PAGE TEXT: Begin

Petrographical studies (Granier, 1993, et seq.) of the "Dalle Nacrée" Formation (Upper Bathonian - Lower Callovian oolitic limestones) in the subsuface of the Paris basin have resulted in notable advances in our knowledge of the architecture of oolitic deposits and as a consequence the geometry of the associated reservoirs. Four key criteria have been found useful in building sedimentologic and reservoir models:

1. ooid fabrics: after the publication of an article by A. Strasser (1986), my former colleague, Robert Boichard (TOTAL), focused his attention on ooid microstructures. He found that at the base of the "Dalle Nacrée" the ooids are radial, grade upward to concentric in the middle and are micritic at the top. This demonstrates a gradual change in the bio-physico-chemical conditions under which they were formed.
2. early lithification: at that time I was interested in early lithification that enabled me to identify sedimentary discontinuities, that is the bored and encrusted surfaces capping "sequences" (actually pseudo-parasequences sensu Granier, 1993) of which the top was subjected to early diagenetic lithification, and to recognize reactivated surfaces caused by submarine erosion. These in most cases are followed by beds containing perforated or encrusted pebbles derived from the erosion of the pre-existing early lithified seafloor.
3. hierarchy of the types of discontinuities: then I found that the evolution of the ooid fabrics was not as gradual as construed previously but that transitions between the three types were abrupt. Each of the sudden changes is at a discontinuity representing a stratigraphic gap which gives rise to a saltatory evolution to the generation and deposition of ooids. There are two categories of discontinuities – bored/encrusted surfaces and erosional surfaces:
   • those of the first order of magnitude are regional in extent and bound genetic depositional units, that is the large units defined by the discrete ooid fabrics that characterize them;
   • the others, of a second order, are local and the ooids immediately above and below them are similar.

PAGE TEXT: End
DATA EXTRACTS: Begin

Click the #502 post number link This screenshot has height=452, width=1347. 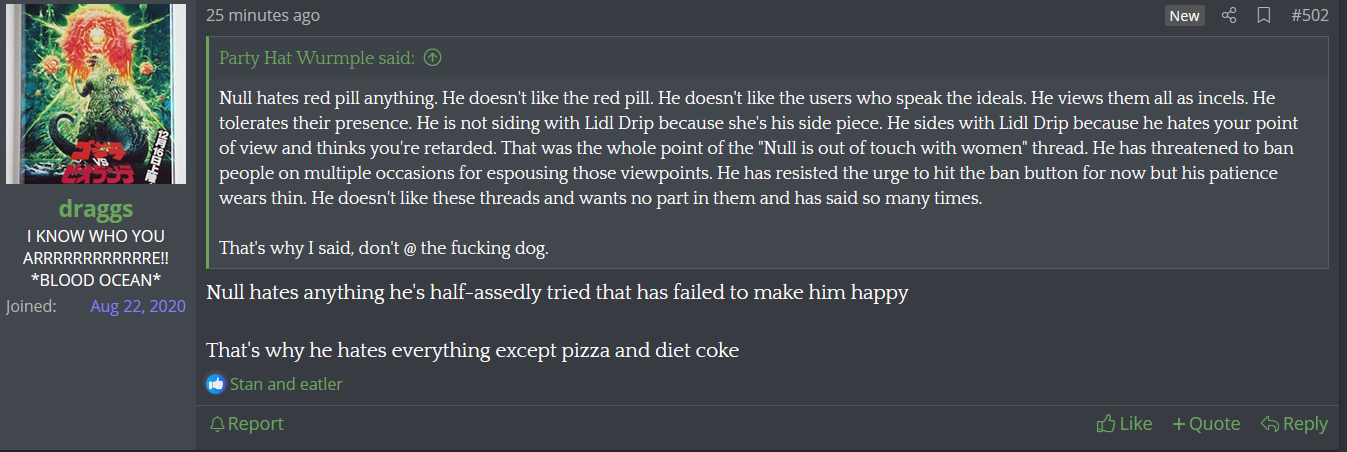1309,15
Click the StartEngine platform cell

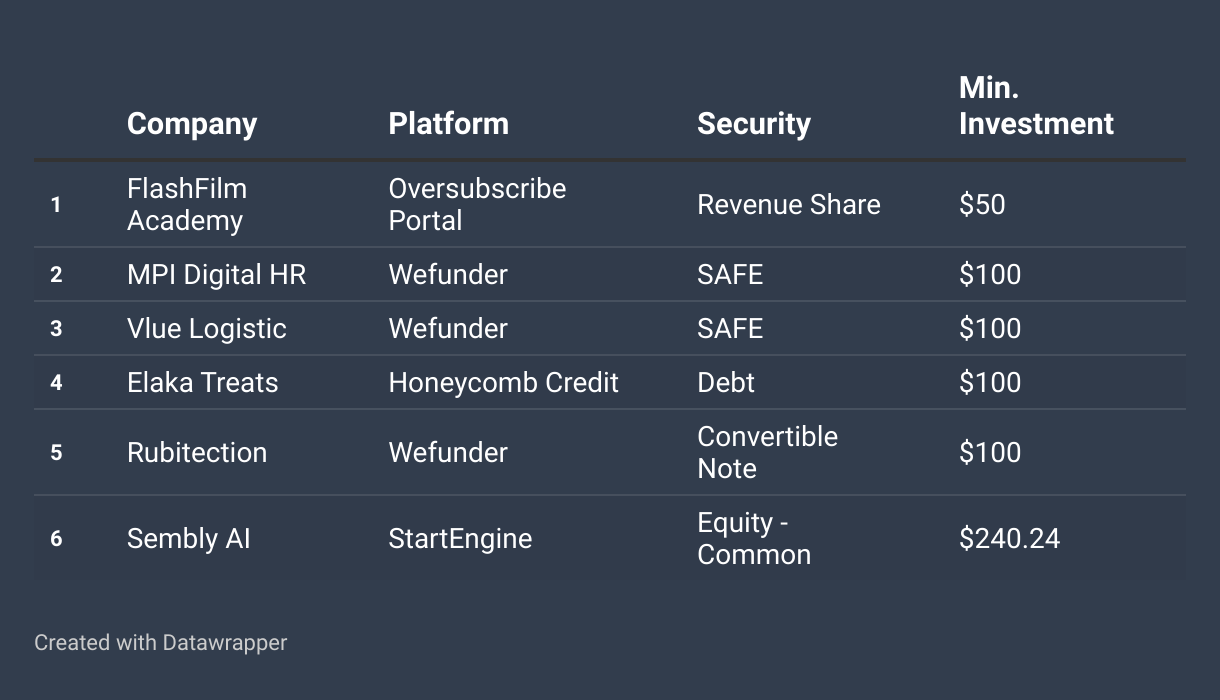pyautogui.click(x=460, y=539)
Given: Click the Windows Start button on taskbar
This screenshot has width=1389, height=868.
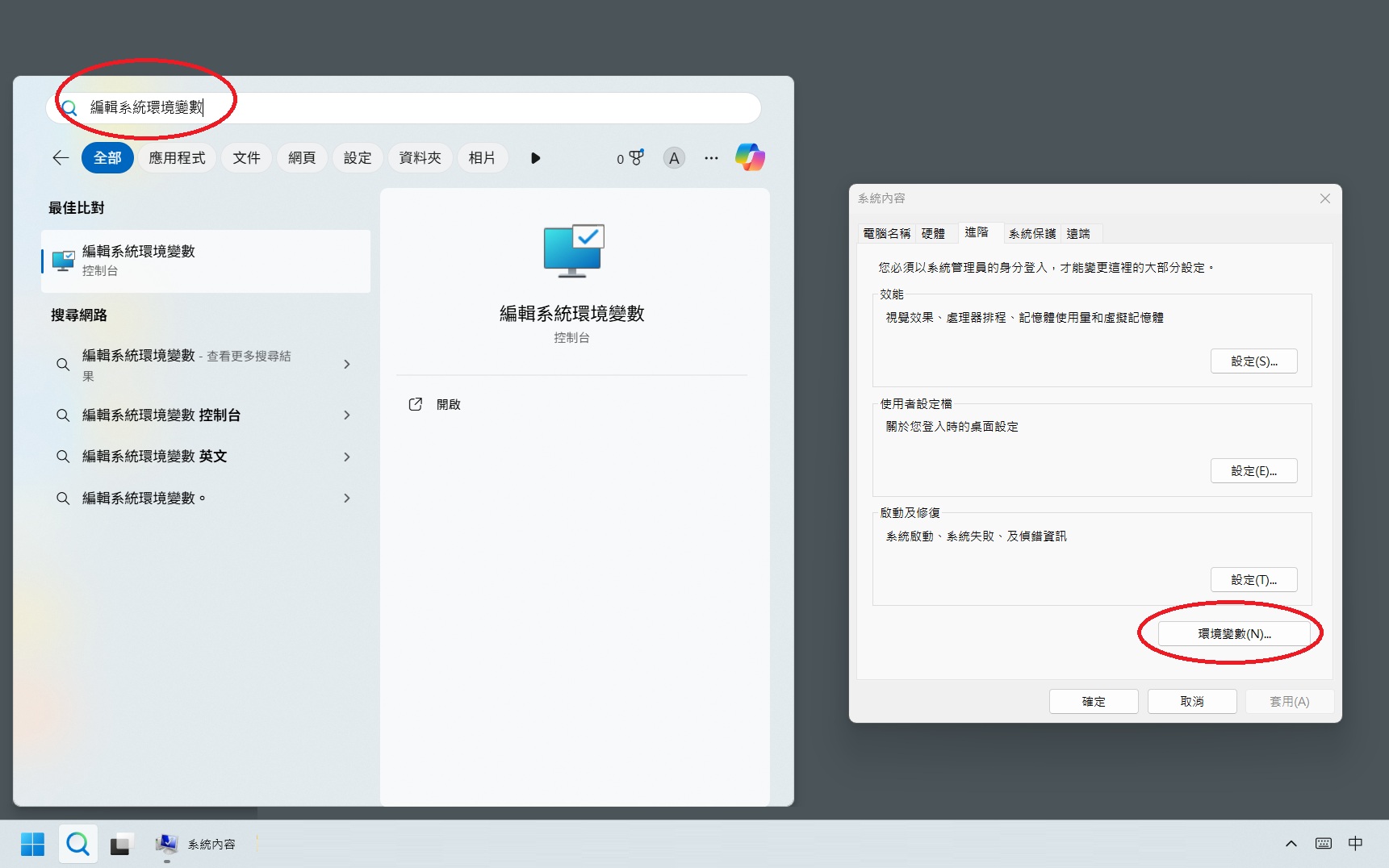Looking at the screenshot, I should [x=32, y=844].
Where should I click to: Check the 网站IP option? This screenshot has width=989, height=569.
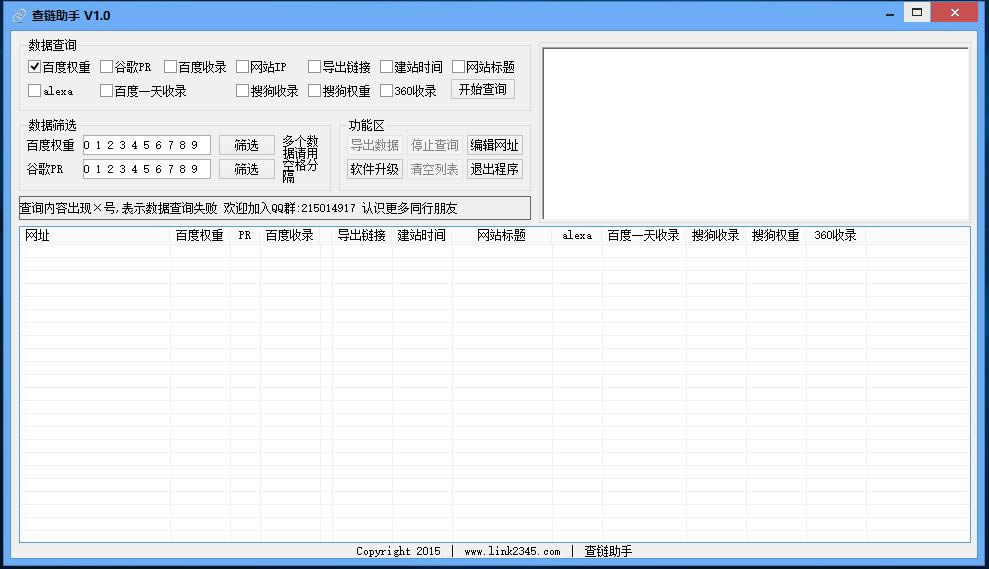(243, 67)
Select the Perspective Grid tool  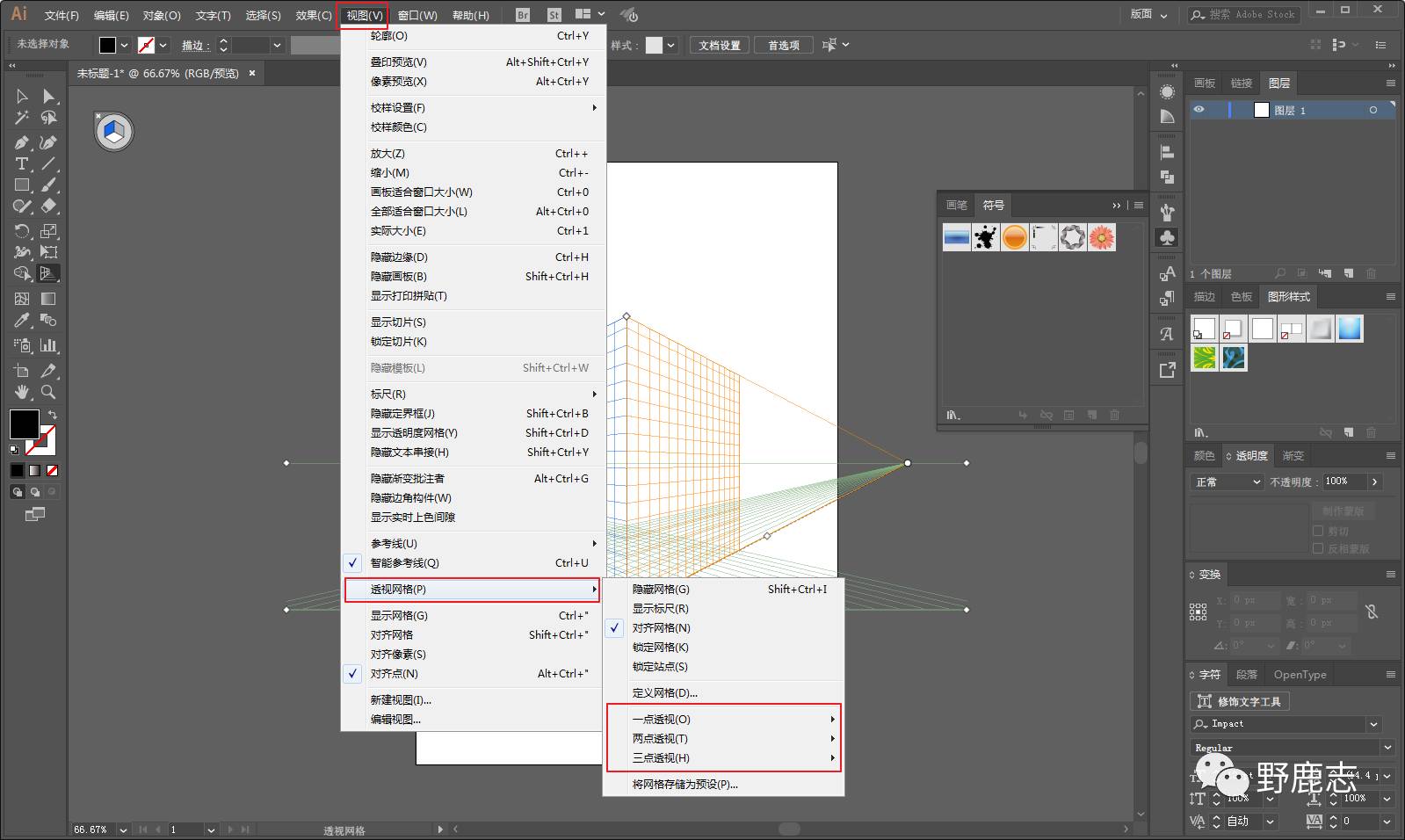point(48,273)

DATA EXTRACTS: End

• WHAT TO PRODUCE: From the page text on the "Dalle Nacrée" oolitic limestones, return the part between "2. early lithification: at" and "early lithified seafloor.", inclusive. The listing has no connection to the page text on the "Dalle Nacrée" oolitic limestones.

• SOLVED EXERCISE:
2. early lithification: at that time I was interested in early lithification that enabled me to identify sedimentary discontinuities, that is the bored and encrusted surfaces capping "sequences" (actually pseudo-parasequences sensu Granier, 1993) of which the top was subjected to early diagenetic lithification, and to recognize reactivated surfaces caused by submarine erosion. These in most cases are followed by beds containing perforated or encrusted pebbles derived from the erosion of the pre-existing early lithified seafloor.